Building approvals made a modest 1.1 per cent decline in trend terms in October, as the flow of new homes approved for construction continues to recede.
According to monthly Australian Bureau of Statistics data, a total of 17,070 homes were approved for construction in October, 1.5 per cent fewer than in the previous month and 13.2 per cent fewer than in October 2017.
The decline in total approvals was driven by multi-unit homes, which declined by 5.4 per cent, while detached house approvals increased by 1.7 per cent.
“The trend for total dwellings has been steadily declining over the past twelve months,” ABS director of construction statistics Justin Lokhorst said.
Building Approvals – Australia
“The decrease in October was mainly driven by private sector dwellings excluding houses, which fell 1.8 per cent while private sector houses also declined, by 0.5 per cent.”
Total approvals weakened in every Australian state compared to the levels of a month earlier.
Dwelling approvals fell in October fell most sharply in the Northern Territory by 12.5 per cent.
Queensland’s approvals dropped by 2.9 per cent while New South Wales remised by 2.3 per cent.
Victoria and the Australian Capital Territory were the only states to record an increase in dwelling approvals in trend terms, while Tasmania remained flat.

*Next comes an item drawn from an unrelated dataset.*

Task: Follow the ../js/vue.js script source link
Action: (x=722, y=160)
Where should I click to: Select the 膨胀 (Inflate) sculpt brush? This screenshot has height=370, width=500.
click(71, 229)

Seasonally Adjusted Building Approvals Oct 2018
|October 2017 No.||Sep 18 to Oct 18 %||Oct 17 to Oct 18 %|
|Total dwelling units approved||17,070||-1.5%||-13.4%|
|Private sector houses||9,712||2.7%||-4.1%|
|Private sector dwellings excluding houses||7,199||-4.8%||-22.2%|
ABS data revealed approvals to build private sector homes rose by 2.7 per cent to 9,712 dwellings, while non-housing dwellings dropped by 4.8 per cent to 7,199 dwellings.
Over the year, approvals to build private sector houses fell by 4.1 per cent with non-housing dwelling approvals slumping by 22.2 per cent from October 2017.

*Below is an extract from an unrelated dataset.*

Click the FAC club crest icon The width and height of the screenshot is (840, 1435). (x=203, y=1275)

“With housing finance increasingly difficult to access and home prices in Sydney and Melbourne continuing to decline, the flow of new homes being approved for construction continues to recede,” HIA economist Diwa Hopkins said.
“A downturn in new home building has long been anticipated.”
“The current credit squeeze however risks the pace and magnitude of the decline developing into something faster and greater than expected.”
Despite the decline in total approvals in October, the ABS said the value of residential building work approved rose by 2.8 per cent in October after seasonal adjustments.
The value of residential building rose 2.1 per cent over the year, while the value of non-residential building rose 4.0 per cent.